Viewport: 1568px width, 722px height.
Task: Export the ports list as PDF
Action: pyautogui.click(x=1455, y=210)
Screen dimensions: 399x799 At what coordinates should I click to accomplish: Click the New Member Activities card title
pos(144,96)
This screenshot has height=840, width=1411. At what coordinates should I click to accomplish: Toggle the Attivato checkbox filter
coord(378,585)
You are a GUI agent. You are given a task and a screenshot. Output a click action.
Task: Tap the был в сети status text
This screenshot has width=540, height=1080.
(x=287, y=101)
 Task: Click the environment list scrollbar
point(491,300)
┄┄┄┄┄┄
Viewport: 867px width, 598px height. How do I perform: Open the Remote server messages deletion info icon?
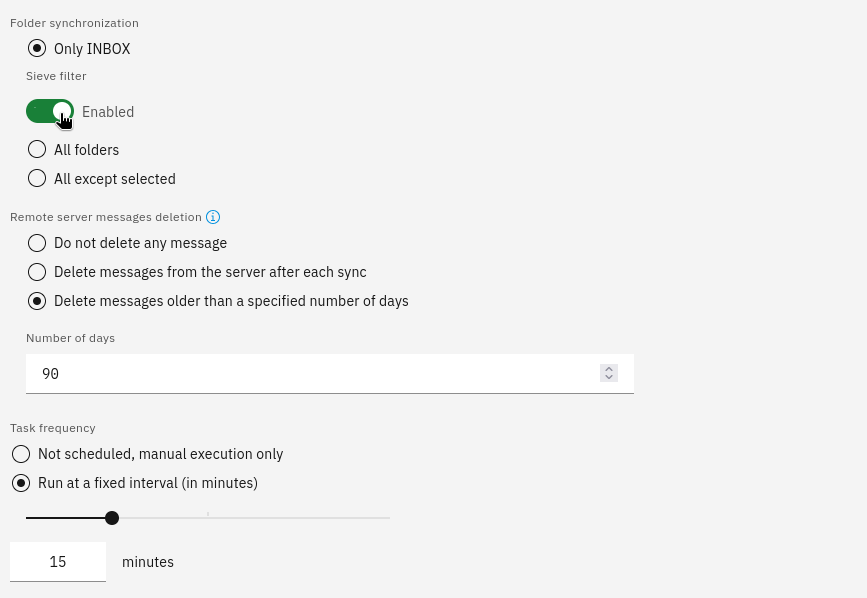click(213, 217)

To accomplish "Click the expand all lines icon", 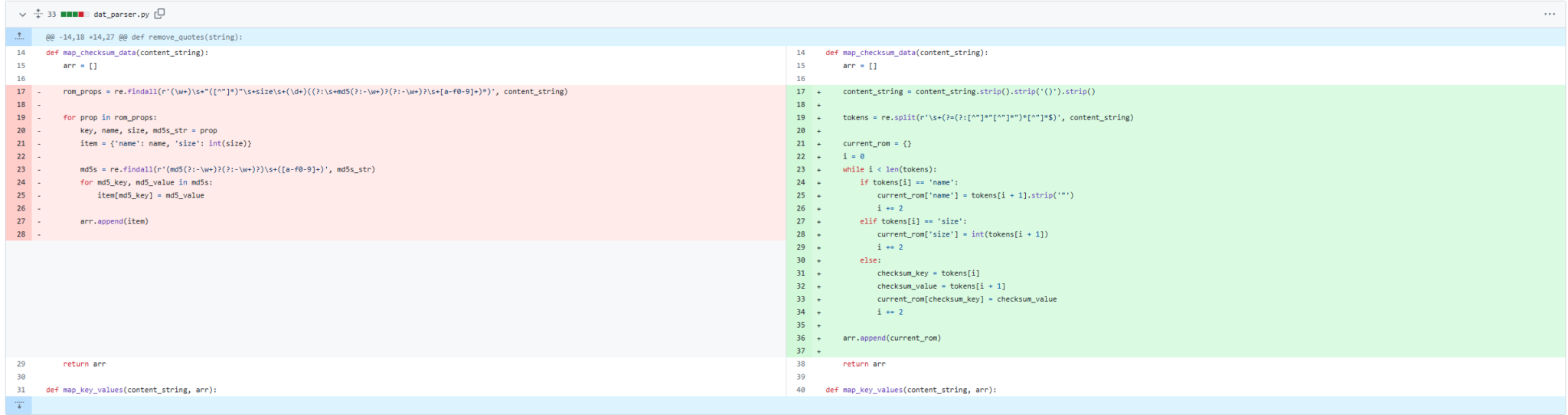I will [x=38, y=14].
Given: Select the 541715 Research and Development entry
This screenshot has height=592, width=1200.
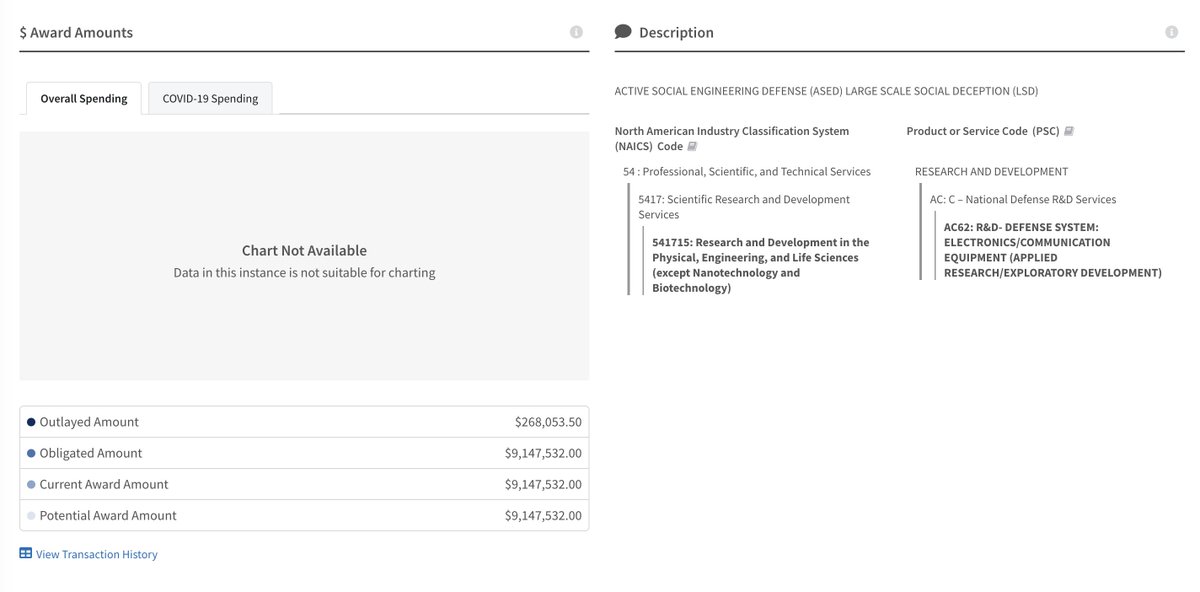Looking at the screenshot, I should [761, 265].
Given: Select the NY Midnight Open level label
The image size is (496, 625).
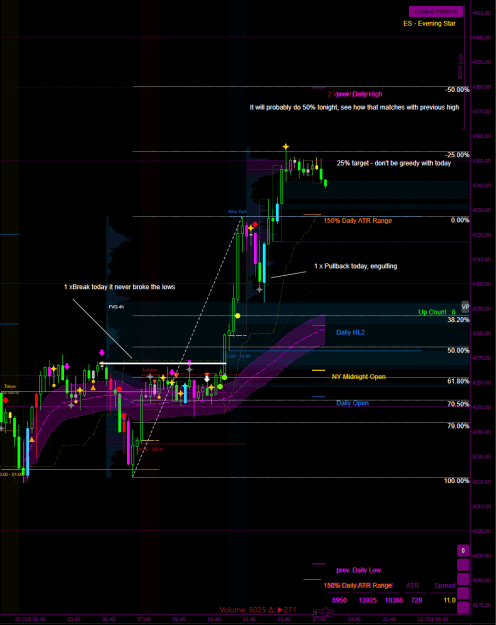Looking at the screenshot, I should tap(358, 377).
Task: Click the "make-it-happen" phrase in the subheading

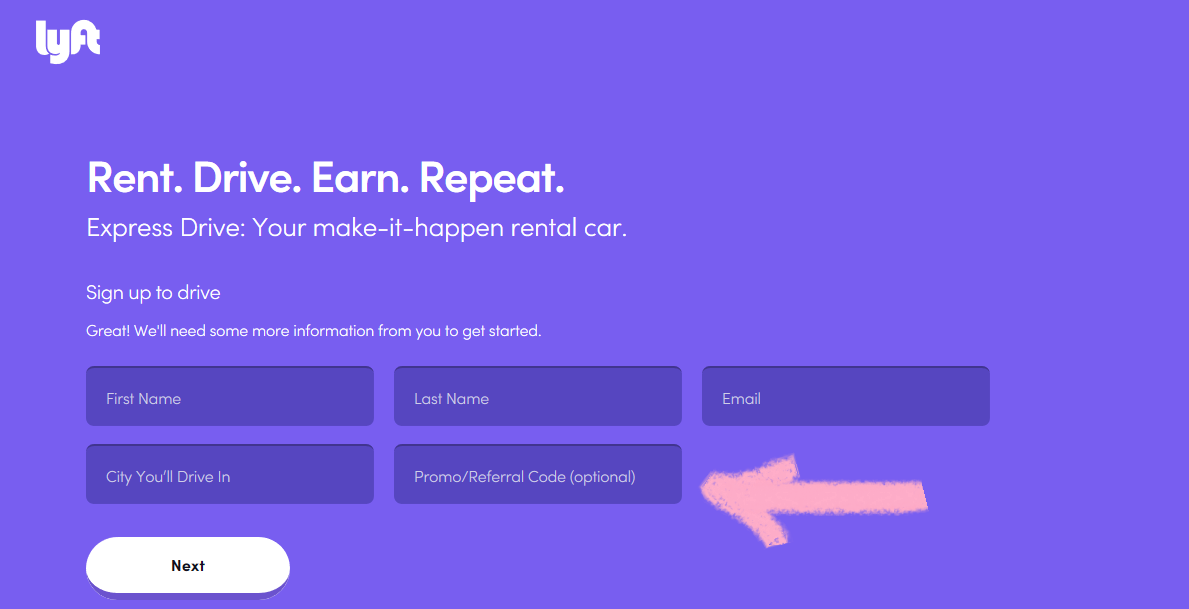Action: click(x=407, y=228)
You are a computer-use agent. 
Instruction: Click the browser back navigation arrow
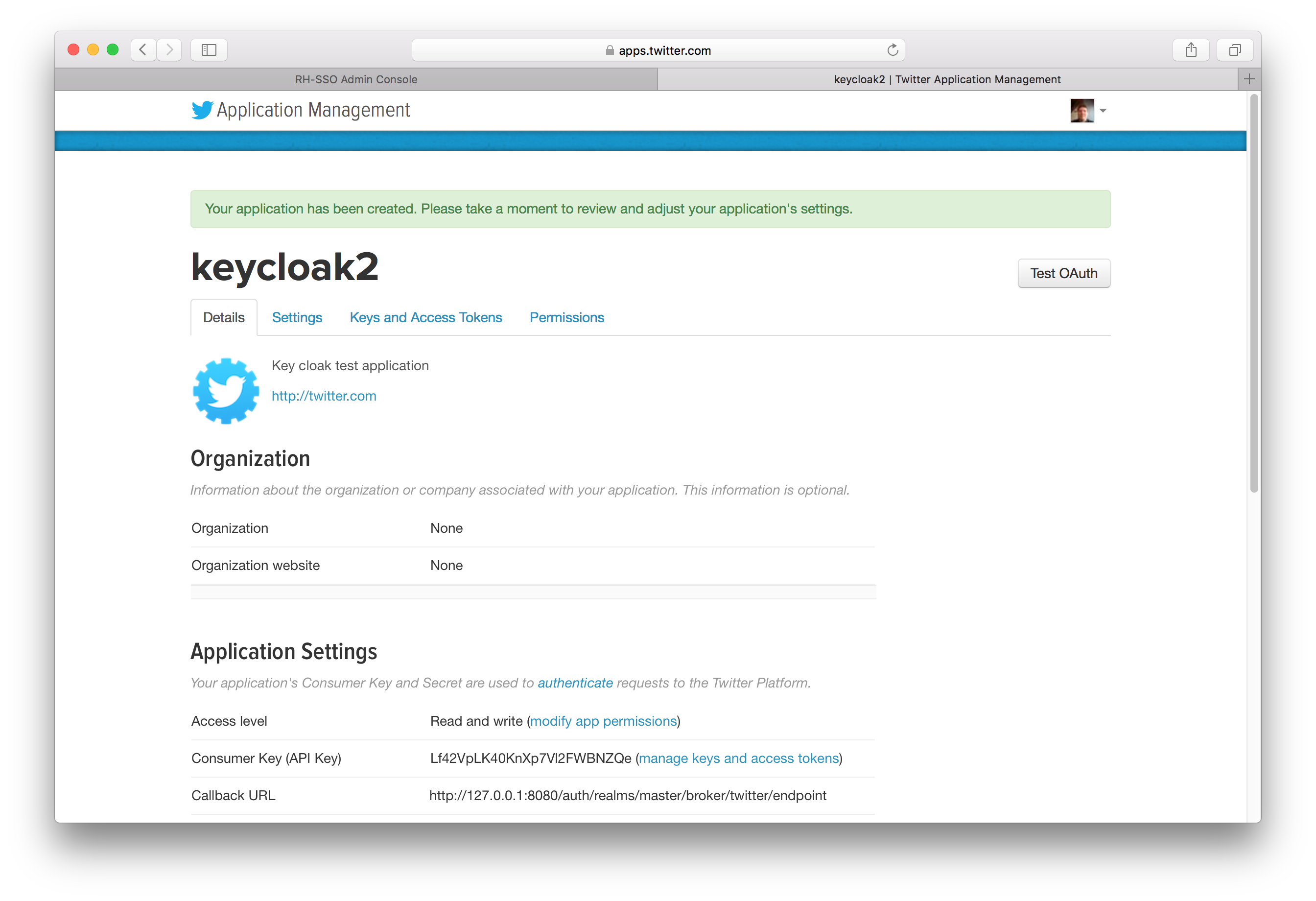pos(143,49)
┄┄┄┄┄┄
**What to produce**
Every line in the data above that contains "agent" needs to be copied.

**Answer**
You are a GUI agent. You are given a task and a screenshot. Output a click action.
You are a computer-use agent. 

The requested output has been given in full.